> WHAT TO DO:
Format the material below as a Markdown table with the columns "Row" and "Text", giving each non-blank line its own numbered row. Leave the pictures out of the table.

> TASK INPUTS:

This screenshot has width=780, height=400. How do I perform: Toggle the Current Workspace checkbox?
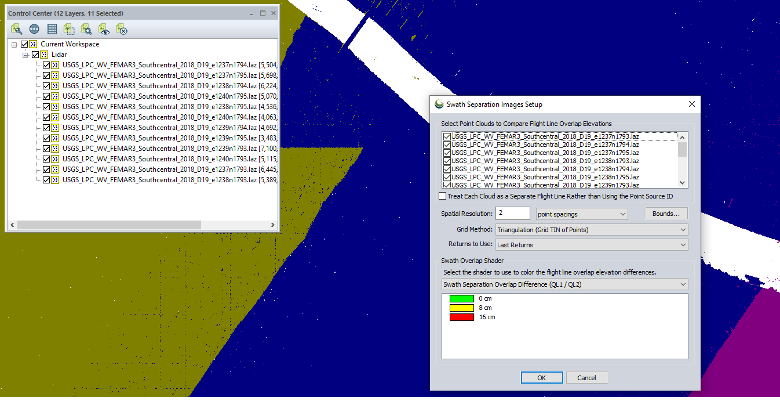tap(25, 45)
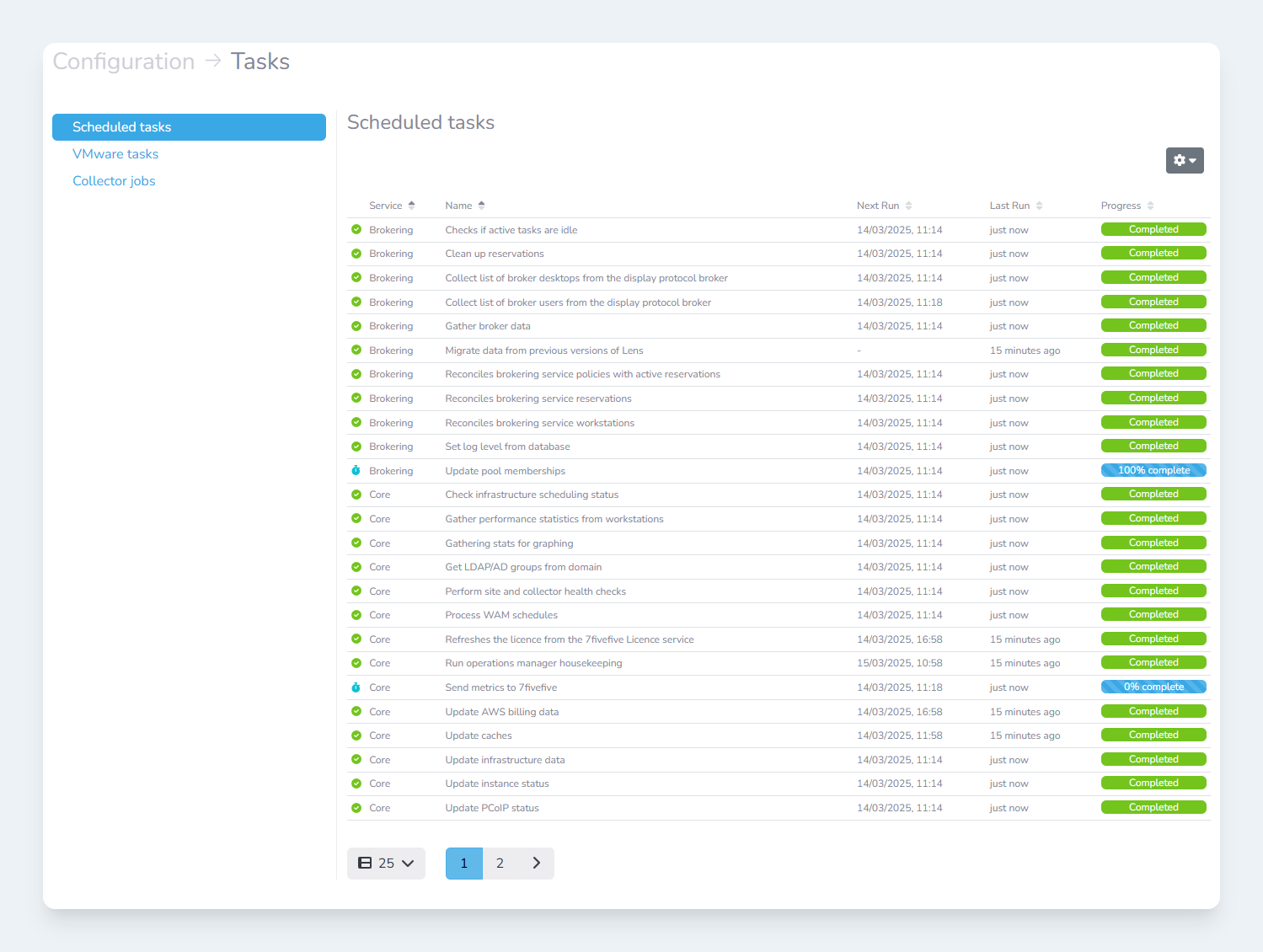Click status checkmark for Gather broker data
This screenshot has height=952, width=1263.
[x=356, y=326]
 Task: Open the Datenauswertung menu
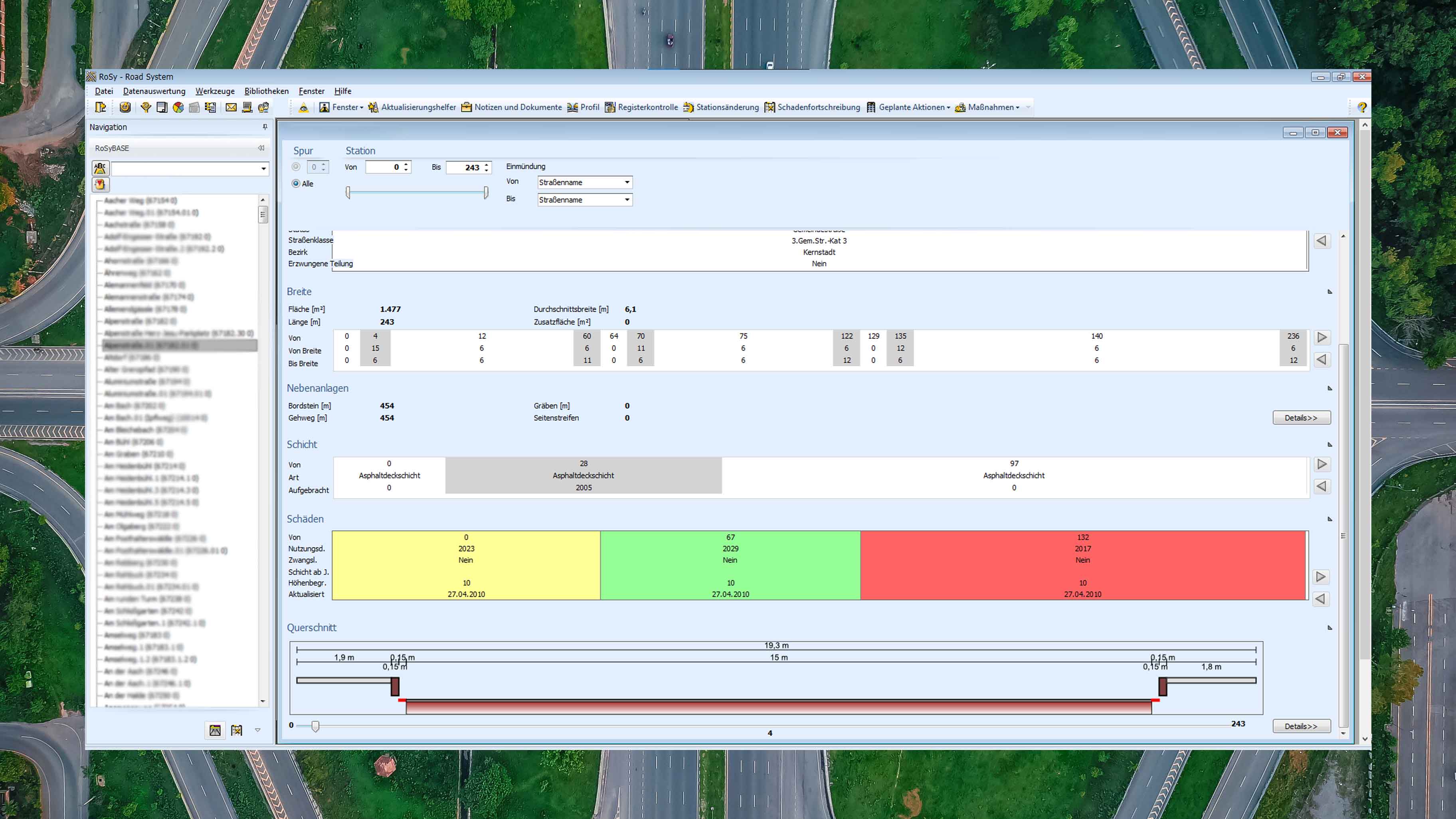pyautogui.click(x=154, y=91)
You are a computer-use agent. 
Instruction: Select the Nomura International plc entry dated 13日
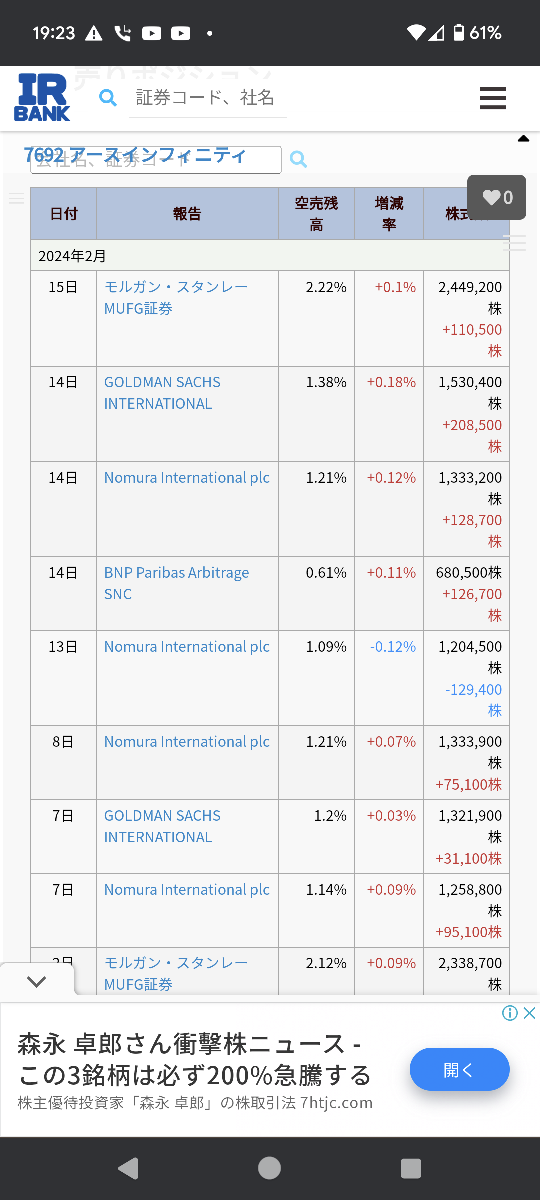[x=187, y=647]
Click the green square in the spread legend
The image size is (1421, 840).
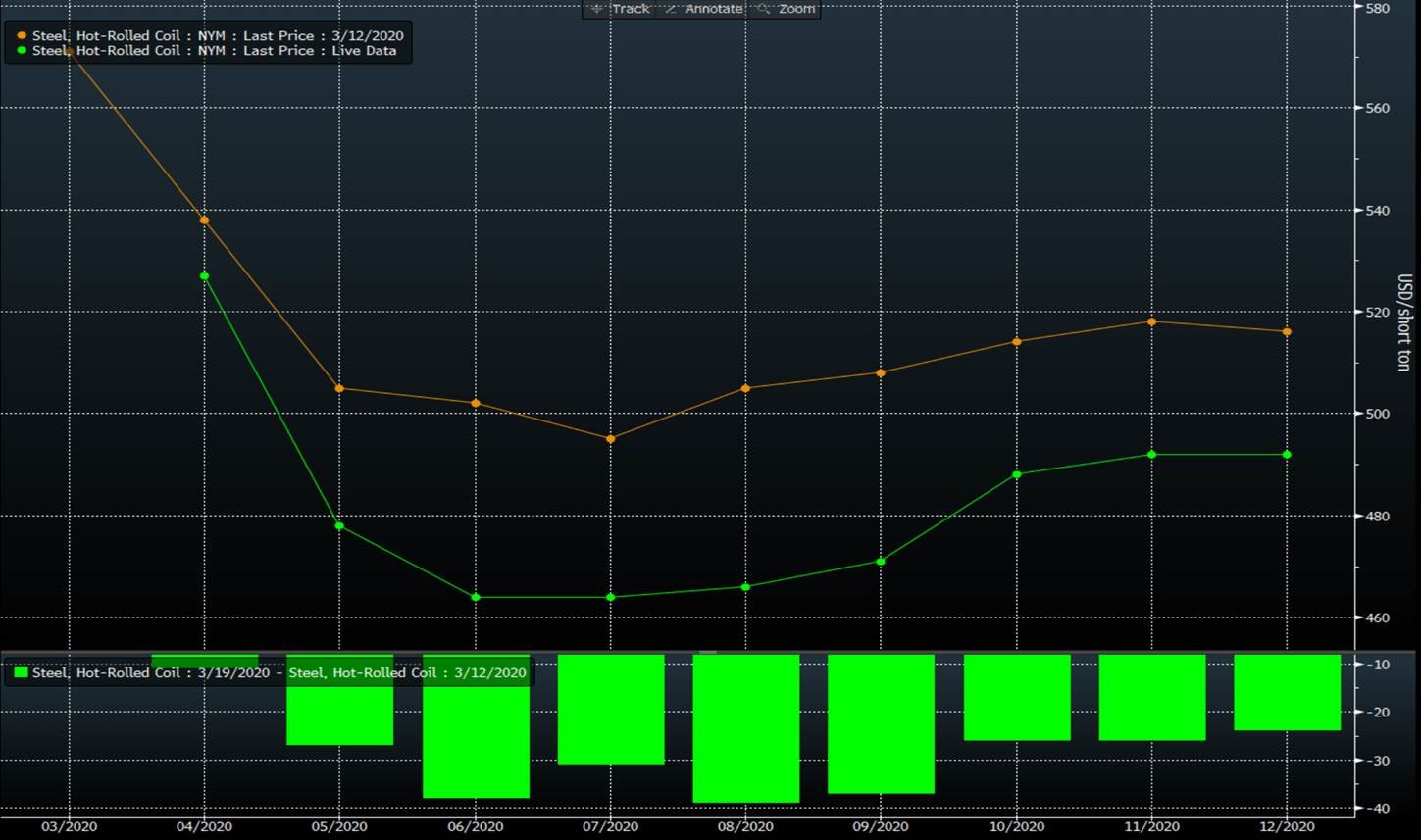tap(21, 673)
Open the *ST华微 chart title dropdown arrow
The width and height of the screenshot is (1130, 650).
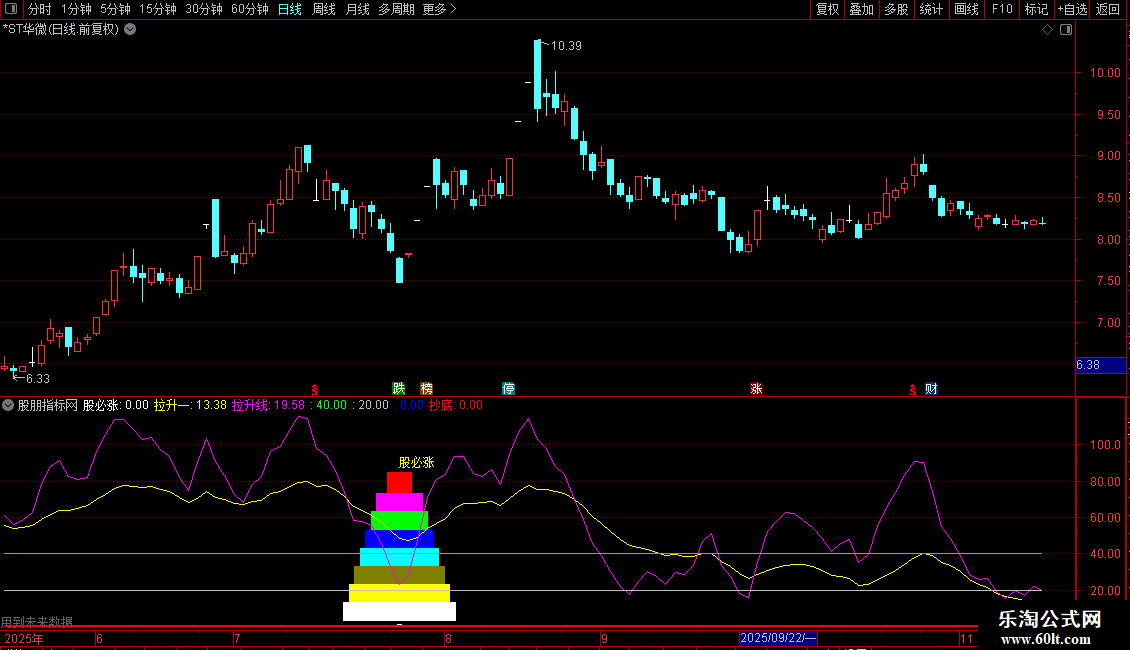point(130,29)
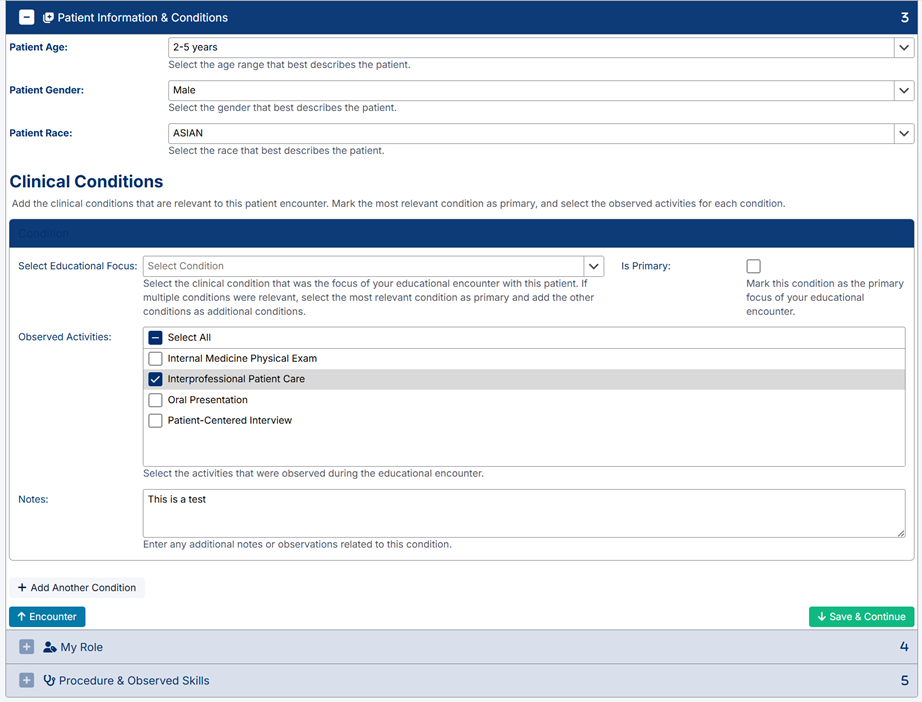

> FINISHED ANSWER:
| Row | Text |
|---|---|
| 1 | This screenshot has width=780, height=400. How do I perform: Toggle the Current Workspace checkbox? |
| 2 | tap(25, 45) |
| 3 | Click status checkmark for Gather broker data |
| 4 | This screenshot has height=952, width=1263. |
| 5 | [x=356, y=326] |
| 6 |  Task: Open the Datenauswertung menu |
| 7 | pyautogui.click(x=154, y=91) |
| 8 | You are a computer-use agent.  |
| 9 | Instruction: Select the Nomura International plc entry dated 13日 |
| 10 | [x=187, y=647] |
| 11 | Click the green square in the spread legend |
| 12 | The image size is (1421, 840). |
| 13 | tap(21, 673) |
| 14 | Open the *ST华微 chart title dropdown arrow |
| 15 | The width and height of the screenshot is (1130, 650). |
| 16 | point(130,29) |